> _Task prompt_: Word for word, restate the lines of the data from the first through the one containing "The image size is (2048, 1536).", and nothing else.

> _Task data_:

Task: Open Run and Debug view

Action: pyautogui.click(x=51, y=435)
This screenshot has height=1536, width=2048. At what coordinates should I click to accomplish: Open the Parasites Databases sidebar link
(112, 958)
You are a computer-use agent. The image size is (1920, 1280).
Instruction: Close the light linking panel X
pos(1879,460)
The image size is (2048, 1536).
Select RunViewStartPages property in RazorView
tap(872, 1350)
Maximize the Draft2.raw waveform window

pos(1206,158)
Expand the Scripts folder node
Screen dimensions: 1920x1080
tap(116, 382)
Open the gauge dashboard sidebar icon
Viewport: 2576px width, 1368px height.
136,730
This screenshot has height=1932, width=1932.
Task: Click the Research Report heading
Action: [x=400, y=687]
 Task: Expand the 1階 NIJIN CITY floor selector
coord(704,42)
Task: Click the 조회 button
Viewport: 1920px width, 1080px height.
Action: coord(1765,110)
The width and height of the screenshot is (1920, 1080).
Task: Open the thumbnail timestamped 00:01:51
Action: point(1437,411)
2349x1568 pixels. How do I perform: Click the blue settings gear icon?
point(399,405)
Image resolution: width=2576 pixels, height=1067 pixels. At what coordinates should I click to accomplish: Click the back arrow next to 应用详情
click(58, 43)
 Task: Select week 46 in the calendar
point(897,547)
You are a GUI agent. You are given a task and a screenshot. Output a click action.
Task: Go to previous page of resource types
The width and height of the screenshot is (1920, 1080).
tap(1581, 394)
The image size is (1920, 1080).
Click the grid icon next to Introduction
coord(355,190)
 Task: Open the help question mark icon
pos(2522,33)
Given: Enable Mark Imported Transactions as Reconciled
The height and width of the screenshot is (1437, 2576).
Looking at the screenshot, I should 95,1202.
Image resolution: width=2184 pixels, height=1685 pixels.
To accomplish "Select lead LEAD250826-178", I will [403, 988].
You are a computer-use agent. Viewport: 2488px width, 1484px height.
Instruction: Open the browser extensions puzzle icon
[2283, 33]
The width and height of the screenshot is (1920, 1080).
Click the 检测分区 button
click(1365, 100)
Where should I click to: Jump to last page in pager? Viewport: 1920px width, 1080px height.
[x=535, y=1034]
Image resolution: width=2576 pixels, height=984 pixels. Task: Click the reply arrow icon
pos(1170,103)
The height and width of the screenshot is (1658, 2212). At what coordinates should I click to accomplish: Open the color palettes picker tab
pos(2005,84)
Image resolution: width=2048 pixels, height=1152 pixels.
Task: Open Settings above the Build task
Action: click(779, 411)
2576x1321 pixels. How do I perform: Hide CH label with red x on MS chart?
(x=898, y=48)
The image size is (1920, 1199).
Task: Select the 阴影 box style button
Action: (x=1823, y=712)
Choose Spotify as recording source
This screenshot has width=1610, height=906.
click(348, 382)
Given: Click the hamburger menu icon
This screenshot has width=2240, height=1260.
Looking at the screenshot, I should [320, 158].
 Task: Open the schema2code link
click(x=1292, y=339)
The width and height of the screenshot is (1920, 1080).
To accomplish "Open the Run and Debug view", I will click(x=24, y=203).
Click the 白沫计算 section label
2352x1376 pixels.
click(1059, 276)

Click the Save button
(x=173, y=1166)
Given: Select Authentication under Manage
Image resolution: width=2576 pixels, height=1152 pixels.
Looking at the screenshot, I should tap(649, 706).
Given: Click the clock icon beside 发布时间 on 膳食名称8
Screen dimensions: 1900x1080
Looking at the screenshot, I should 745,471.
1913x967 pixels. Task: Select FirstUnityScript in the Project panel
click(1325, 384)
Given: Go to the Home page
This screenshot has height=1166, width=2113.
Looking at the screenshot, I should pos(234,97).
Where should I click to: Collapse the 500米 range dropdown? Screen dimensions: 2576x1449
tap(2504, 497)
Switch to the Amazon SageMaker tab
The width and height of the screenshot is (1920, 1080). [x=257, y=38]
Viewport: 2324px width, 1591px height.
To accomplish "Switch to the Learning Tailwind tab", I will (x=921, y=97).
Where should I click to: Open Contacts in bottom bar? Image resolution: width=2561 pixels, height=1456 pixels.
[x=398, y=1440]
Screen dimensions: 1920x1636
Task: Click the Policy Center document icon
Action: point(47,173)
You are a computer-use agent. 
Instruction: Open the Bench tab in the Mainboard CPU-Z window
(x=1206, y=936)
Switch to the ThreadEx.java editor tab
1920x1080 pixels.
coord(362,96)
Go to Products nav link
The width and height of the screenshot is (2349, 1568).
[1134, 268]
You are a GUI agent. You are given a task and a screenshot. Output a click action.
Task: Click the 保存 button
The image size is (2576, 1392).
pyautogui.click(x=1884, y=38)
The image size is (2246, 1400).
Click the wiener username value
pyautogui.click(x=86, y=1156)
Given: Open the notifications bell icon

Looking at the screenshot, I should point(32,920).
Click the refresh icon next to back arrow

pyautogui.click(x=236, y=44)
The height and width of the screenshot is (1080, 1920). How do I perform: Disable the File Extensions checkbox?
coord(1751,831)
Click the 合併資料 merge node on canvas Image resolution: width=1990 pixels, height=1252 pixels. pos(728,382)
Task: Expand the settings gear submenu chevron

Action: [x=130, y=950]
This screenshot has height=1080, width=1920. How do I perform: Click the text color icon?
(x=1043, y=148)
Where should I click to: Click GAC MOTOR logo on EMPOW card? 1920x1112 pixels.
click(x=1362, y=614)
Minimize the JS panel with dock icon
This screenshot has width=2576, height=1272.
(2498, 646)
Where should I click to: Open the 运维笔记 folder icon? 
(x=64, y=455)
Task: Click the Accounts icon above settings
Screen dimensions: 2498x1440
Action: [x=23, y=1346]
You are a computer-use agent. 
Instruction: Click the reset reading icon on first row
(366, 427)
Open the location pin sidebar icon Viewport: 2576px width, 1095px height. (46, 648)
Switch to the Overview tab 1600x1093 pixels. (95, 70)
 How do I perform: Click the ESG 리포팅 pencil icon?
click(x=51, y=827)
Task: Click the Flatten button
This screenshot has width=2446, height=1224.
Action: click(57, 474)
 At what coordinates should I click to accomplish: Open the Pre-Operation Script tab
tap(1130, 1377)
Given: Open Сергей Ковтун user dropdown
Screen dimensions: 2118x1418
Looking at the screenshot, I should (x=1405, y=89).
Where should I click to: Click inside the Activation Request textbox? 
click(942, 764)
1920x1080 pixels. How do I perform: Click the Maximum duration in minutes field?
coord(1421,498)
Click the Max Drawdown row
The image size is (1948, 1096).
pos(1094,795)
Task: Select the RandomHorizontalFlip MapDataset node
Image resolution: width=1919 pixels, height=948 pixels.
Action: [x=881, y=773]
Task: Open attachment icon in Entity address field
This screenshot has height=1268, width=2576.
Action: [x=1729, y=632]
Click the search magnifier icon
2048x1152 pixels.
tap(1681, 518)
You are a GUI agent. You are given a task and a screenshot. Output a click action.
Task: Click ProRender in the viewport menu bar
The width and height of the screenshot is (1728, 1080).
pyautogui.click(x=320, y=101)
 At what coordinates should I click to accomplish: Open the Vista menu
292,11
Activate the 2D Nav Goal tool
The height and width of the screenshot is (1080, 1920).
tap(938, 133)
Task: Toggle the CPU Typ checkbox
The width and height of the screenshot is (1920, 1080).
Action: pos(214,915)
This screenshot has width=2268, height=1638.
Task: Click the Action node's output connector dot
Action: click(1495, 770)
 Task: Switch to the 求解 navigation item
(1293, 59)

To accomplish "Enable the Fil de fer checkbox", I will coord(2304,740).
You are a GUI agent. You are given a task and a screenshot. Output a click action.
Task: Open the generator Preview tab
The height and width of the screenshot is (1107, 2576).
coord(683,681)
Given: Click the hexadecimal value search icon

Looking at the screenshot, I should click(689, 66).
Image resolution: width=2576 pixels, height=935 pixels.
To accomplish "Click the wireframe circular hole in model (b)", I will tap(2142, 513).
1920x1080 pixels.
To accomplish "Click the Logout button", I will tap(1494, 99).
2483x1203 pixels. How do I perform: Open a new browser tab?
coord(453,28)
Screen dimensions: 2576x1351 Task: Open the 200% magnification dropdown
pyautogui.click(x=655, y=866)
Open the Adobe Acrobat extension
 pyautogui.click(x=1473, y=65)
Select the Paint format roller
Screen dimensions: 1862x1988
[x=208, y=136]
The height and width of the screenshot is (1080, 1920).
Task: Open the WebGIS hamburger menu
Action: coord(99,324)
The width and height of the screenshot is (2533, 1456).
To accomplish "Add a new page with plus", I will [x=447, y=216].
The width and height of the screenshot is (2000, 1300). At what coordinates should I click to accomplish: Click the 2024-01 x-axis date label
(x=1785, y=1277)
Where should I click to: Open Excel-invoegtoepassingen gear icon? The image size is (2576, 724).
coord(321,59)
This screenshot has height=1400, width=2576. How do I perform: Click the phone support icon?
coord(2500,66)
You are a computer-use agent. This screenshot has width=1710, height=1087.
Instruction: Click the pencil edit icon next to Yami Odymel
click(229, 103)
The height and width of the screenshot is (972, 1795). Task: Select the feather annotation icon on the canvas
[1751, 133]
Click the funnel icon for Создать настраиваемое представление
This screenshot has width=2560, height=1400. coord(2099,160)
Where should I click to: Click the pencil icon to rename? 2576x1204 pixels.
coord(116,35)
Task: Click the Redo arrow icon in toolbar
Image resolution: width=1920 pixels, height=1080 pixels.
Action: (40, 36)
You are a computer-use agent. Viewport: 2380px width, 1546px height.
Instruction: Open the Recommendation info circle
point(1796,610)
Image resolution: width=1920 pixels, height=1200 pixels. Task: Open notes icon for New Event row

> _Solution_:
Task: Open Run and Debug view

Action: pyautogui.click(x=51, y=435)
This screenshot has height=1536, width=2048. At what coordinates should I click to accomplish: Open the Parasites Databases sidebar link
(112, 958)
You are a computer-use agent. The image size is (1920, 1280).
Instruction: Close the light linking panel X
pos(1879,460)
The image size is (2048, 1536).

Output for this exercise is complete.